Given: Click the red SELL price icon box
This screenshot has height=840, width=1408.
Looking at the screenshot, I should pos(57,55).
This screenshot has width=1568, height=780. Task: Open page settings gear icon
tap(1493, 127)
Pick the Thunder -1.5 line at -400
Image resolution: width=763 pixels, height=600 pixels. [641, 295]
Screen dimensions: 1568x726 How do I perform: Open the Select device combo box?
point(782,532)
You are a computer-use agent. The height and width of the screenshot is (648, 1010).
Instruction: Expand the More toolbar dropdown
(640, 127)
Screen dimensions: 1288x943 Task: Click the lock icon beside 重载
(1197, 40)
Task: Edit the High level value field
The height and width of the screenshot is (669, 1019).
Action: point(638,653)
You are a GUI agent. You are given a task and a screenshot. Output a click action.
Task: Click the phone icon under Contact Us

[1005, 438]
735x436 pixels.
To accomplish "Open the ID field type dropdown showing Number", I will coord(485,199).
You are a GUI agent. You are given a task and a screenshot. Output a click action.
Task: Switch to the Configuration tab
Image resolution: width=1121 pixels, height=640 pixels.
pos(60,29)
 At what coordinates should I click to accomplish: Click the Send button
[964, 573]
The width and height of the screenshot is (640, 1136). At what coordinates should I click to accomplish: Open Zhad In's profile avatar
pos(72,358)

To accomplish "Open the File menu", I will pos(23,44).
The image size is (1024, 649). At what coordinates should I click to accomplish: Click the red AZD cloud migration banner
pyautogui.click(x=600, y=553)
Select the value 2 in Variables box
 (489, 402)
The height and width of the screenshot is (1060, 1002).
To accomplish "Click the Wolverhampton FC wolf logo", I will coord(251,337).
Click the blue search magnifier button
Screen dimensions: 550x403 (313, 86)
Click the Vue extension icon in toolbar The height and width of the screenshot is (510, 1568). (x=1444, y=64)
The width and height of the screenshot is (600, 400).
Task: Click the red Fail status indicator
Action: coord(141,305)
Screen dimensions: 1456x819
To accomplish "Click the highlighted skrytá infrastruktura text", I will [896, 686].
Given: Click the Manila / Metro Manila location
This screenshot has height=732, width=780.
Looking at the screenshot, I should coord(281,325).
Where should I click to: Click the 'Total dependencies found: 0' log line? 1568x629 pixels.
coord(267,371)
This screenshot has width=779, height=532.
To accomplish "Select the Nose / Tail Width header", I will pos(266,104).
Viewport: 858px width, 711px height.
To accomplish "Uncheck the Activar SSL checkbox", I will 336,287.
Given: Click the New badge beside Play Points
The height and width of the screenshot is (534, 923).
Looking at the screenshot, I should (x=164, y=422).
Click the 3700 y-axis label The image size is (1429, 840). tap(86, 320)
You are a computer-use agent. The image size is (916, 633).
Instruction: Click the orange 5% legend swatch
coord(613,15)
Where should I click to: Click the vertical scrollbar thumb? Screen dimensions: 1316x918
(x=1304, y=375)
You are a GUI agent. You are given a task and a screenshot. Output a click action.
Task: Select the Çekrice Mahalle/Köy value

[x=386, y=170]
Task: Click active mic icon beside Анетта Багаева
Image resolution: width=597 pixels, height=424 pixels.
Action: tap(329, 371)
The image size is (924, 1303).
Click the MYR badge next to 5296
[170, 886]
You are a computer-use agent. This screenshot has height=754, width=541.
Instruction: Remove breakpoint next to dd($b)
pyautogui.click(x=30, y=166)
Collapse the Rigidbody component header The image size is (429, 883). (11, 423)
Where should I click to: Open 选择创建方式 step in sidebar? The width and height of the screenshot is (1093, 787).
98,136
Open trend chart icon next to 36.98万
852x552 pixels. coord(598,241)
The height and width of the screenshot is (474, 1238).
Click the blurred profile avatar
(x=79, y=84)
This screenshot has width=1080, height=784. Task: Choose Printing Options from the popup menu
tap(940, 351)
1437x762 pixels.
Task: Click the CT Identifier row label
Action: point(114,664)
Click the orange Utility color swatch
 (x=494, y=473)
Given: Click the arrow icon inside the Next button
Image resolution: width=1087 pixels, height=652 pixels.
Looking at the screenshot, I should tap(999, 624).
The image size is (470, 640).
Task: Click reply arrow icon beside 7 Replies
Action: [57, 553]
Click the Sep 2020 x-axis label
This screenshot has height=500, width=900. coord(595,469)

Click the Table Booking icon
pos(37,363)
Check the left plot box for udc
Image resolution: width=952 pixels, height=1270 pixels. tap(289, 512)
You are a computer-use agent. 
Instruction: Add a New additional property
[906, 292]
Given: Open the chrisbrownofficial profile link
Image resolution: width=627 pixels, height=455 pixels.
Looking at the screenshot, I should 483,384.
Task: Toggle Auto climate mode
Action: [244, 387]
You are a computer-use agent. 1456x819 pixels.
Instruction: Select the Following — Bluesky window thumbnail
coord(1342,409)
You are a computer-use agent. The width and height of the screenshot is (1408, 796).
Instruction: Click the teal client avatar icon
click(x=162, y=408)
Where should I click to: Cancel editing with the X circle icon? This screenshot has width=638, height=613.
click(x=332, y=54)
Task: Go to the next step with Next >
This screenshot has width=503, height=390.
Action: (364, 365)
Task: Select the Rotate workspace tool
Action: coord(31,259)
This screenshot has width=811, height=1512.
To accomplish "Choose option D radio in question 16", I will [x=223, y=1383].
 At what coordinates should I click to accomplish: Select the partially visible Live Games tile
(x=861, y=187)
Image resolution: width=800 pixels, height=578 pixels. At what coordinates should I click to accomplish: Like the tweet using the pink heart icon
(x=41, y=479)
##############################
> **WHAT YOU HAVE TO DO**: Would you please repeat the lines from the one with "You are a computer-use agent. 1456x819" through the last line of the listing above, exactly and with nothing else?

> **EXPECTED OUTPUT**:
You are a computer-use agent. 1456x819 pixels.
Instruction: Select the Following — Bluesky window thumbnail
coord(1342,409)
You are a computer-use agent. The width and height of the screenshot is (1408, 796).
Instruction: Click the teal client avatar icon
click(x=162, y=408)
Where should I click to: Cancel editing with the X circle icon? This screenshot has width=638, height=613.
click(x=332, y=54)
Task: Go to the next step with Next >
This screenshot has width=503, height=390.
Action: (364, 365)
Task: Select the Rotate workspace tool
Action: coord(31,259)
This screenshot has width=811, height=1512.
To accomplish "Choose option D radio in question 16", I will [x=223, y=1383].
 At what coordinates should I click to accomplish: Select the partially visible Live Games tile
(x=861, y=187)
Image resolution: width=800 pixels, height=578 pixels. At what coordinates should I click to accomplish: Like the tweet using the pink heart icon
(x=41, y=479)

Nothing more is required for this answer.